2019年10月16日水曜日

10月10(木)4年生社会科見学 「信玄堤・杉浦醫院」


10月10日(木)
4年生は社会科の学習の一環として,信玄堤に関連する史跡と杉浦醫院へ見学に行きました。
午前中は,信玄堤に関わる史跡を見学しました。



事前学習でもお世話になった講師の保阪さんも見学に同行していただき,実際に地形などを見ながら詳しく教えていただきました。

かつて釜無川と御勅使川の合流地点では頻繁に氾濫が起こり,昭和町近辺の地域は洪水の被害に悩まされていました。武田信玄は川の流れを変え,2つの川の合流地点を変えるという取り組みを行いました。




まず,「石積出」という堤防を見学しました。



石積出は,全部で5つの堤防から成り立っていて,御勅使川の急な流れを穏やかにしていたそうです。
石の種類や大きさが違い,長年にわたって壊れては直しを繰り返した様子が分かります。
ここに見えているのは3mほどですが,実際にはこの下に約10mもの石が積み重なっているそうです。




3番堤では,ほんとうの石積出の高さが体験できました。実際に登ったり下りたりしてみましたが,子どもたちは,予想以上の高さに驚いていました。
これは,長年の川の流れによって土砂が堆積した結果で,今は3mほどしか見えないと教えてもらいました。積もった土砂の高さからも,長い歴史を感じます。




次に「将棋頭」を見学しました。


これは,急な流れの御勅使川を2つに分けるための2つの堤防で,
将棋の駒の頭の形に似ていることから名づけられました。


将棋の駒の頭はとがっていますが,将棋頭の堤防の間は少し空いていて,そこから流れの穏やかな水を田んぼに流しています。




そして,信玄堤の本堤を見学しました。




川には木でできた「聖牛」というものが置かれています。
川のごみを取ったり,川の流れを穏やかにしたりする働きがあります。





最後に,かすみ堤公園の見学をしました。



自分たちの住んでいる地域にあり,身近な公園にも信玄堤に関連する史跡があります。
かすみ堤には,流れてしまった水を元の流れに戻す役割があるそうです。
そのため,川に対して逆さの八の字になっています。

教科書の学習だけではなく,実際に見ることで子どもたちもより身近に感じることができたようです。





午後は,風土伝承館 杉浦醫院に見学に行きました。
ここは,「地方病(日本住血吸虫病)」を解決するために尽力した,杉浦健造・三郎親子の研究の功績を知ることができる施設です。



最初に,館長さんに日本住血吸虫病について詳しく話を聞きました。
武田信玄の時代にはすでに地方病に悩まされていたそうです。
昔はかかってしまえば治らずに死んでしまう,恐ろしい病気でした。
昭和町の周辺では,たくさんの方が地方病にかかってしまっていました。
杉浦醫院では,そんな病気について研究や治療をしていました。





当時のままの病室の様子,地方病に苦しむ人の写真や当時の新聞記事などを見て,地方病の怖さや杉浦親子の努力を知ることができました。





また,杉浦醫院ではホタルを飼育していました。
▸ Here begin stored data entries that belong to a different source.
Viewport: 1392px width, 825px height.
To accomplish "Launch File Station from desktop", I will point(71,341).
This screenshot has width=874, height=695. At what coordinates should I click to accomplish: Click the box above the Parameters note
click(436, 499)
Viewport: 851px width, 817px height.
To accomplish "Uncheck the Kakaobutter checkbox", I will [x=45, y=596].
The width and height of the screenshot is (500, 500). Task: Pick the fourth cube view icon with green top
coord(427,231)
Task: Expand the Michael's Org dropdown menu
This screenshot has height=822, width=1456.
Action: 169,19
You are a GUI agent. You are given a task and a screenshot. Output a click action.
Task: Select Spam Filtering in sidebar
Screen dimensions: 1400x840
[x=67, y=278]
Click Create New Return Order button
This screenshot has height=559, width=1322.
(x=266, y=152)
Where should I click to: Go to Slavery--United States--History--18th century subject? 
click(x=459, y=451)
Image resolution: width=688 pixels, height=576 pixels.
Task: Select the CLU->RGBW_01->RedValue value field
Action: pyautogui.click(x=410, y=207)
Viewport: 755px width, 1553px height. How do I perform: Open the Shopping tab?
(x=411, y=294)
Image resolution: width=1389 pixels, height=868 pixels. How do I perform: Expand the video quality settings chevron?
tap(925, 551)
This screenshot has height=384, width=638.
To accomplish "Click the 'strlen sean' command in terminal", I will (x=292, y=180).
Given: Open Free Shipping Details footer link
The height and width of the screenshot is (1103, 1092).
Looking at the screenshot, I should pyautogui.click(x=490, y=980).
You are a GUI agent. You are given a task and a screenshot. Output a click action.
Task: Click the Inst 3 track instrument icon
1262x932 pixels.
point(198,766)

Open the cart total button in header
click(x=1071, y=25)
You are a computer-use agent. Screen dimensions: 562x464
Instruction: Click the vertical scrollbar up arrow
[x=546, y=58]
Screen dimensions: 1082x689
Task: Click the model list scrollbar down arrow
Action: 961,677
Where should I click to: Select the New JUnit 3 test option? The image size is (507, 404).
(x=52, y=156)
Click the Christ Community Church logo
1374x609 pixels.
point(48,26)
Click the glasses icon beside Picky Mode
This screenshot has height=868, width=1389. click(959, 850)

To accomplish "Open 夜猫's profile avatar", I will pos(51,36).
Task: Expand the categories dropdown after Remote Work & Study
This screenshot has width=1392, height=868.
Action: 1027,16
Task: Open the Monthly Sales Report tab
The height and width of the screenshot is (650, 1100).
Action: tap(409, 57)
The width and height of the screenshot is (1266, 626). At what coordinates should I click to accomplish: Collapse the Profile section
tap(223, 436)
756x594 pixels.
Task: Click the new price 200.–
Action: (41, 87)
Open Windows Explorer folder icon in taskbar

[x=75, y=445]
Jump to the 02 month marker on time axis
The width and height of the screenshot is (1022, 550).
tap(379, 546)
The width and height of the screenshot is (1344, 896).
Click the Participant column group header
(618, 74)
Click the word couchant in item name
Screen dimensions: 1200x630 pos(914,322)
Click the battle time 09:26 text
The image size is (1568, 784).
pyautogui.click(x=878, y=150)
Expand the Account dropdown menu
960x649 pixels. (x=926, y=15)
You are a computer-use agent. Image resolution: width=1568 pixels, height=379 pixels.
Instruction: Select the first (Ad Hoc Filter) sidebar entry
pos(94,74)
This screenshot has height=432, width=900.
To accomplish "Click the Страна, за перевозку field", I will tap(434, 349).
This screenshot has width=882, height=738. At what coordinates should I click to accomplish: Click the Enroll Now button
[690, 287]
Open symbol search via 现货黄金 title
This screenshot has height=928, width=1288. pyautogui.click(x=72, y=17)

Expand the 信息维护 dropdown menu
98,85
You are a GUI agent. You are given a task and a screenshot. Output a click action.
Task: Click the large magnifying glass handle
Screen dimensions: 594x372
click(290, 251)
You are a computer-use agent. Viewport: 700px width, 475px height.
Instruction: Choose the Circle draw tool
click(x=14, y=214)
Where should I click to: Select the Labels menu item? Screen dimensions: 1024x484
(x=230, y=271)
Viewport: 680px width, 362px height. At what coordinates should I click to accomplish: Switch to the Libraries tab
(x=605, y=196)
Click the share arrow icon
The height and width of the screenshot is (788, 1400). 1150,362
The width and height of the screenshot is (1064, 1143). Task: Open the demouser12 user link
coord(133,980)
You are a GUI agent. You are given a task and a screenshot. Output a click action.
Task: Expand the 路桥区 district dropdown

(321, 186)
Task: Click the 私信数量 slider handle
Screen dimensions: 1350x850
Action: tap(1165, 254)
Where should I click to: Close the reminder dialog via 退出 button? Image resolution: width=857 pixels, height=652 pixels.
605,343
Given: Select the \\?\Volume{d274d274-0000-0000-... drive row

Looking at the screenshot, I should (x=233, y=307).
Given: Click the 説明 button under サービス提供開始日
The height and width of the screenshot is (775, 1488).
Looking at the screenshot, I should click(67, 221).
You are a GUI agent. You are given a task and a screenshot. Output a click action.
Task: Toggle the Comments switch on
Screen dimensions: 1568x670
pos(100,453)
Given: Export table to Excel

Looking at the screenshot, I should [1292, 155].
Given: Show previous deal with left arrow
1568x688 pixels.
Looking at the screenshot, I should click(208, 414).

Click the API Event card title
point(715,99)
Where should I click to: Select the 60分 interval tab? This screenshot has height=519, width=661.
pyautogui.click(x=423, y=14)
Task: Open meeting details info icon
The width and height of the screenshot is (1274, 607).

昭和町内の小中学校の校章にかいてある「ホタル」も,地方病との関わりがありました。ホタルの幼虫のえさである貝(宮入貝)に,地方病の原因が住み着いていたことが研究の結果で分かりました。昔の人は,病気の原因であるこの貝を殺してしまいました。その結果,以前はたくさんいたホタルがいなくなってしまいました。杉浦醫院では,ホタルを呼び戻すために,幼虫を飼育し,敷地内の池で毎年観察会を行っているそうです。




今回の社会科見学では,とてもたくさんのことを学ぶことができました。
見学での発見を今後の社会科の学習へ生かしたいと思います。